Personne ne souhaite se retrouver handicapé avant quarante ans.

Elle aurait voulu entendre son intuition plutôt que les injonctions des médias, du médecin et de son entourage.

Pourtant, lorsqu’elle imagine effacer entièrement ces années, elle hésite.

La maladie lui a pris sa santé et une partie de sa vie de mère.

Mais elle lui a aussi fait rencontrer des personnes qu’elle considère aujourd’hui comme essentielles.

Aurait-elle croisé Mathieu, Macha, Laure, Mélanie, Sébastien et les autres sans cette épreuve ?

Elle ne le sait pas.

Elle pense que certaines personnes sont destinées à se rencontrer.

Cette conviction ne justifie pas la souffrance.

Elle lui permet seulement d’y chercher un fragment de sens.

Reprendre le pouvoir

Julia ne promet pas de guérison.

Elle ne sait pas ce que son cœur, ses articulations ou son système nerveux lui permettront demain.

Mais elle sait ce qu’elle veut transmettre.

Il faut s’écouter.

Prendre sa santé en main.

Refuser d’être mené « à la baguette » lorsqu’une décision ne correspond pas à ce que le corps exprime.

Poser des questions.

Demander les examens.

Insister.

Et ne rien lâcher.

Julia ne peut plus accueillir six enfants chez elle.

Elle ne marche plus une heure chaque soir.

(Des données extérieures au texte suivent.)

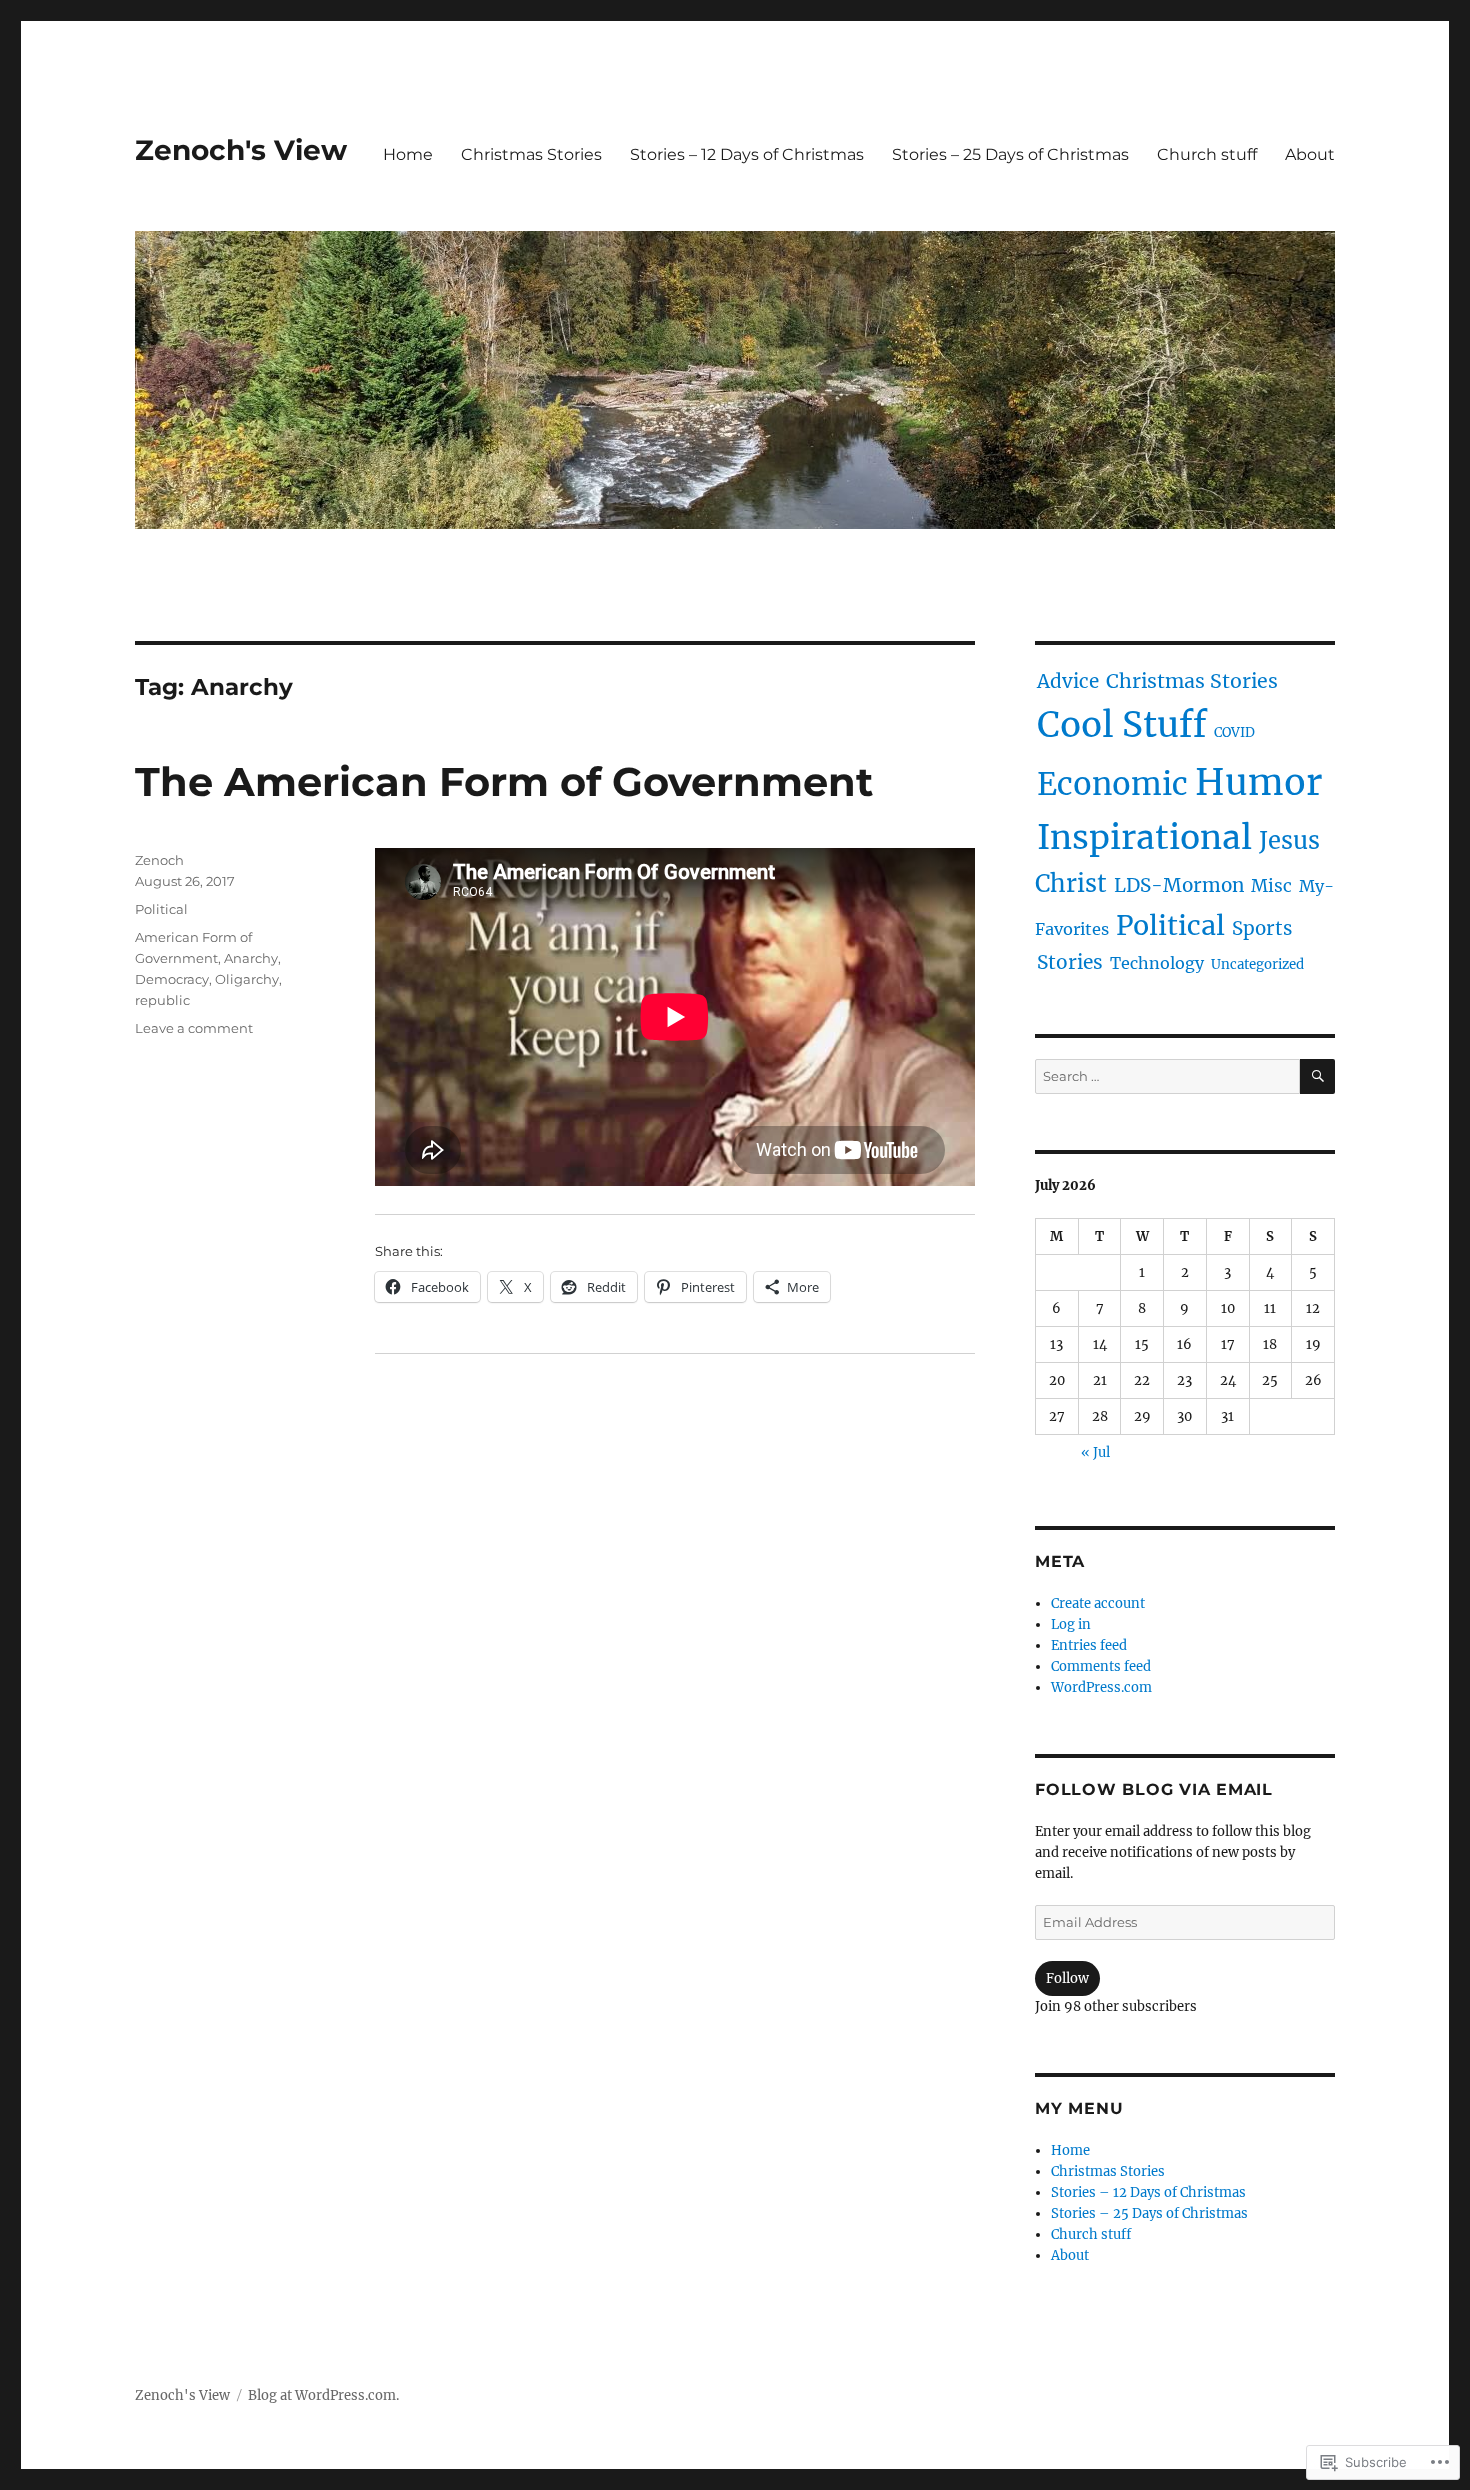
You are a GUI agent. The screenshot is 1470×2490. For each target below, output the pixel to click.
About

Elle ne possède plus la vie insouciante d’avant.

Mais elle tend désormais aux autres la main qu’elle aurait voulu trouver lorsqu’elle est sortie des urgences avec de l’eau autour du cœur.

Elle aide à remplir les dossiers.

Elle répond aux victimes.

Elle manifeste.

Elle poursuit Pfizer devant la justice.

Ses filles doivent encore parfois l’aider à se déshabiller.

Pourtant, quelque chose en elle est resté debout.

Une volonté simple, répétée comme un serment :

Elle ira jusqu’au bout.

Et ceux qu’elle accompagne, elle ne les abandonnera pas.